The generator and the discriminator are both designed using non-linear neural networks. Input to the generator is a set of real numbers having length of 30, randomly picked from a unit Gaussian distribution. The generator contains two dense layers (a set of fully connected neurons) that takes the input vector corresponding to the set of real numbers and maps to a vector which is equal to the number of neurons in the dense layers. The two dense layers of the generator have 40 and 50 neurons respectively, hence the output of the generator has a length of 50 which is the desired length of the generated R-R intervals by the architecture. Leaky Rectified Linear Unit (Leaky Relu) with negative slope coefficient=0.2 and hyperbolic tangent (tanh) functions are used for non-linear activation of the units in the two layers. The discriminator takes both the generator data and a reference R-R intervals time series as input and classifies whether the generated data is real or not. The inputs are required to be reshaped before applying them to the LSTM layers. The classifier in the discriminator contains a pair of LSTM layers (each having 64 units), that generate a hidden vector that maps the temporal relation of the input and then it is sent to a dense layer having a single neuron with sigmoid activation function for binary classification.

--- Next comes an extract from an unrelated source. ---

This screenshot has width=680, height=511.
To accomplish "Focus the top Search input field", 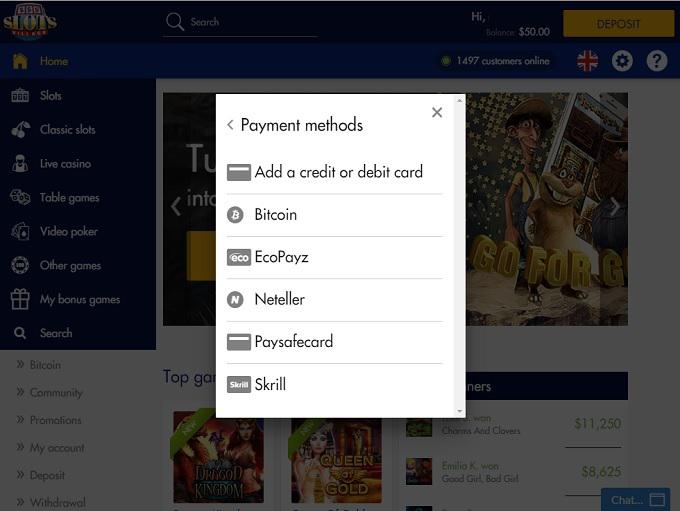I will 241,22.
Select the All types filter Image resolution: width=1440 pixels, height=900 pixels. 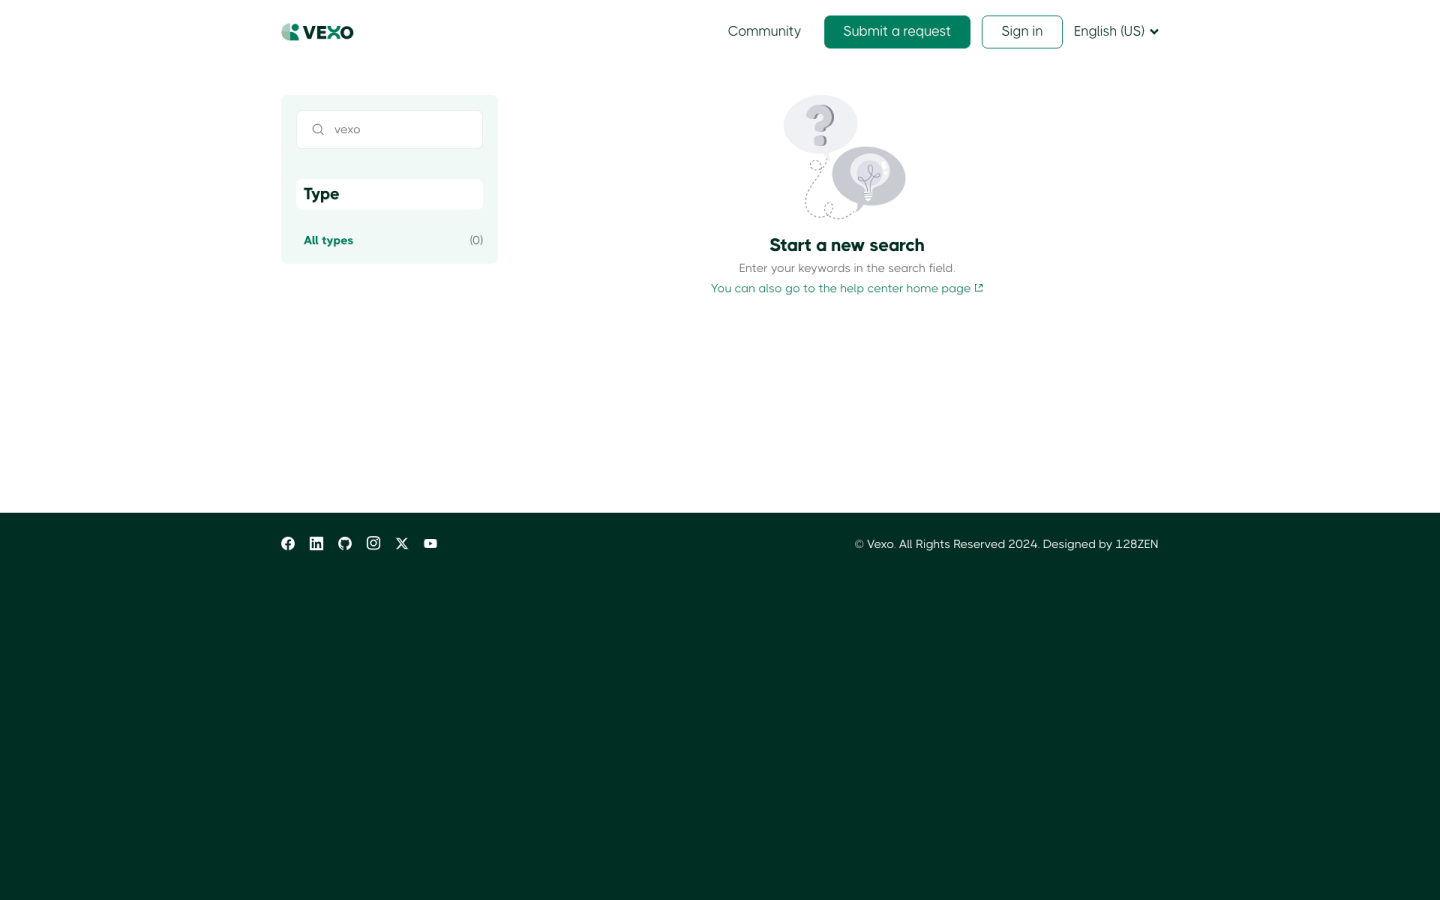coord(328,241)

The DCGAN for generating signal morphology between two adjacent R peaks: Normal atrial activities of the heart become awry due to AF. This is reflected in the ECG morphology in terms of missing P waves or presence of abnormal fibrillatory waves before a QRS complex (Refer FIG. 3B described below). The DCGAN structure to generate ECG cycles incorporating such unique morphology. As shown in equation (2) below, an ECG time-series, ecg_tmay be represented as a vector of m real numbers, containing a set of landmark points as the R peaks of known locations.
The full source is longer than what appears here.